---- Given passage

No one knows what tomorrow may bring and all that, but this entire weekend had an air of depressing finality about it. The narrative of baseball is littered with stories of talent squandered or never realized due to some fatal character flaw or unlikely turn of events. The case of Rich Harden isn't either of those. Rather, it's the story of a guy who could throw beautifully and decisively when his body let him -- only his body wouldn't let him for very long. If unrealized potential is the stuff of tragedy, then what is potential that's not only realized but surpassed, only to be cut short by an arm that just can't withstand the strain of a 162-game season? Most of us come to terms with the gnawing suspicion that, while we're doing the best we can with the resources at our disposal, we're never going to be able to rise to the top of our given career path. Well, Rich Harden was able to get there, at least for a little bit, only his body wouldn't let him stay. If I think about it any more, I'm going to spend the rest of the week deeply depressed.
Perhaps the rest of the A's thought about all that a little too much -- how else to explain the lethargy of the just-completed homestand? The mandates of my day job that I destroy entire forests writing about the ins and outs of the iPhone have kept me from watching too much baseball in the past week or so. But the games I have watched, at least for a little bit, included:
• Last Monday's 11-7 loss to Toronto, a three-hour-seven-minute game that felt like it was contested over the course of six years. Forget the final score for a moment -- even if Oakland won, this game still would have been a miserable slog, albeit a miserable slog with an acceptable outcome. Every pitcher seemed to pause long enough to dash off a few chapters in the Proust essay they were doubtlessly composing between pitches; the innings seemed interminable. As a baseball game it was a hell of an advertisement for cricket.
• The aforementioned Saturday game, in which the admittedly good Felix Hernandez held the A's to two hits, though really, Keith Hernandez probably could have shut down Oakland's offense the way they were swinging the bat.
So you can understand, I hope, if I'm sounding a bit glum about the A's prospects after the All-Star Break. The offense hasn't done much with any consistency for the first 88 games, so it doesn't really seem very probable that they're going to start any time soon. And now the pitching -- so outstanding for most of the first half -- seems to be returning to earth.

--------
---- Provided material

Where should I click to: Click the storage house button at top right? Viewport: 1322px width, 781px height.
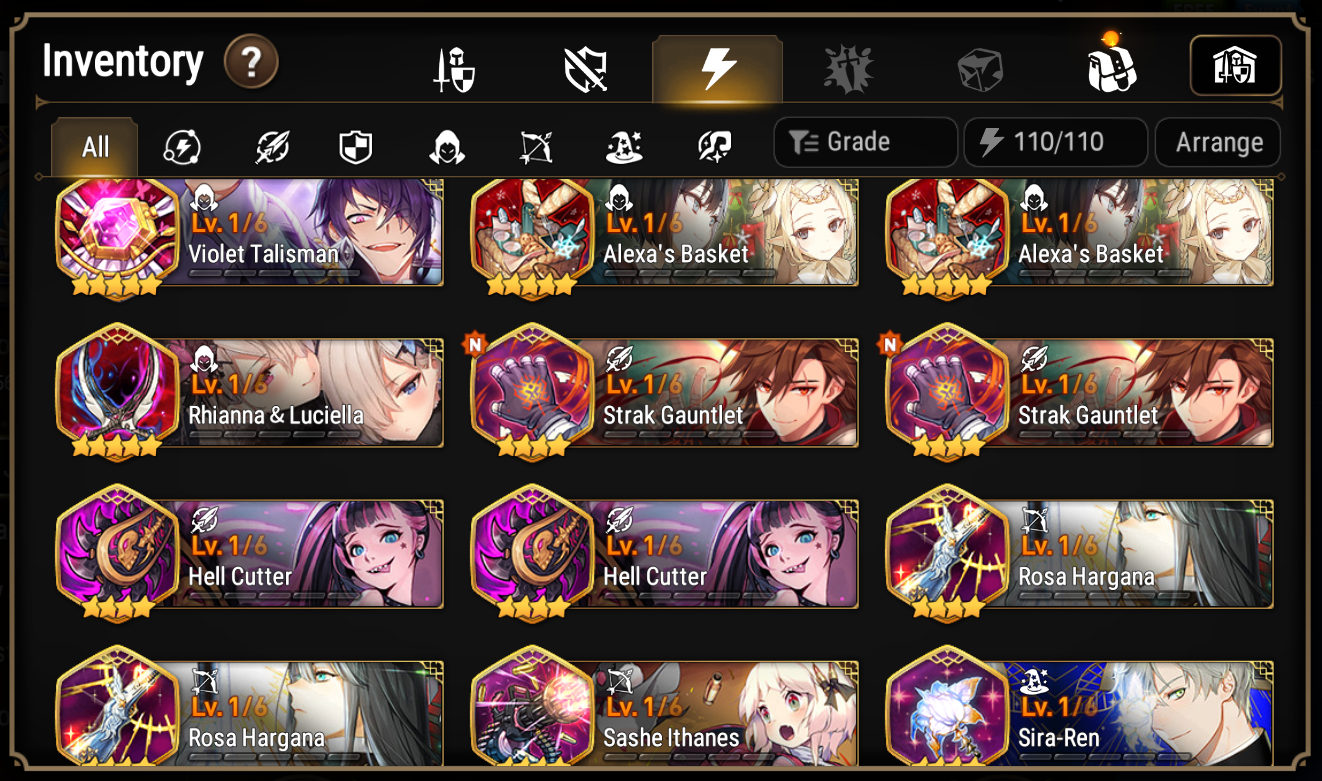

--------

_Challenge 1_: According to the baseball post, how long did last Monday's loss to Toronto last?
_Challenge 2_:
Do these statements agree with the baseball post? Answer yes or no for each, and quote the words of the post that decide it.
(a) Felix Hernandez held the A's to two hits in the Saturday game.
(b) The writer's day job involves writing about the iPhone.
(c) The A's offense has produced consistently over the first 88 games.
_Challenge 3_: Pick up the baseball post after its last sentence and continue it.
The material above comes from a separate source.

_Exercise output 1_: It lasted three hours and seven minutes.

_Exercise output 2_:
(a) Yes: "the admittedly good Felix Hernandez held the A's to two hits"
(b) Yes: "I destroy entire forests writing about the ins and outs of the iPhone"
(c) No: "The offense hasn't done much with any consistency for the first 88 games"

_Exercise output 3_:
My fear is not necessarily that the A's won't be playing meaningful baseball in September -- it was bound to happen one of these days -- but that folks both outside the A's front office and within will attribute the lackluster results of 2007 to an unfortunate series of injuries. The reality is that, with one or two exceptions, most of the injuries suffered by Oakland players were of the could-have-seen-that-coming nature. Yeah, the sheer volume might have been surprising, but it merely illustrated the folly of building your team around so many "Ifs."
Besides, focusing on the injuries distracts from the other problem with the A's, or at least what I see as the problem from my view in the cheap seats -- too many average to above-average guys, not enough game-breakers. The A's feel like a collection of fourth outfielders, back-of-the-rotation talent, interchangeable AAAA parts. There are exceptions, of course -- Dan Haren has stepped up as a frantline pitcher, setting aside a couple of recent blah starts, and Nick Swisher at least holds some promise of stardom. Jack Cust can occasionally strike fear into the heart of an opposing pitcher, at least until the clock inevitably strikes midnight.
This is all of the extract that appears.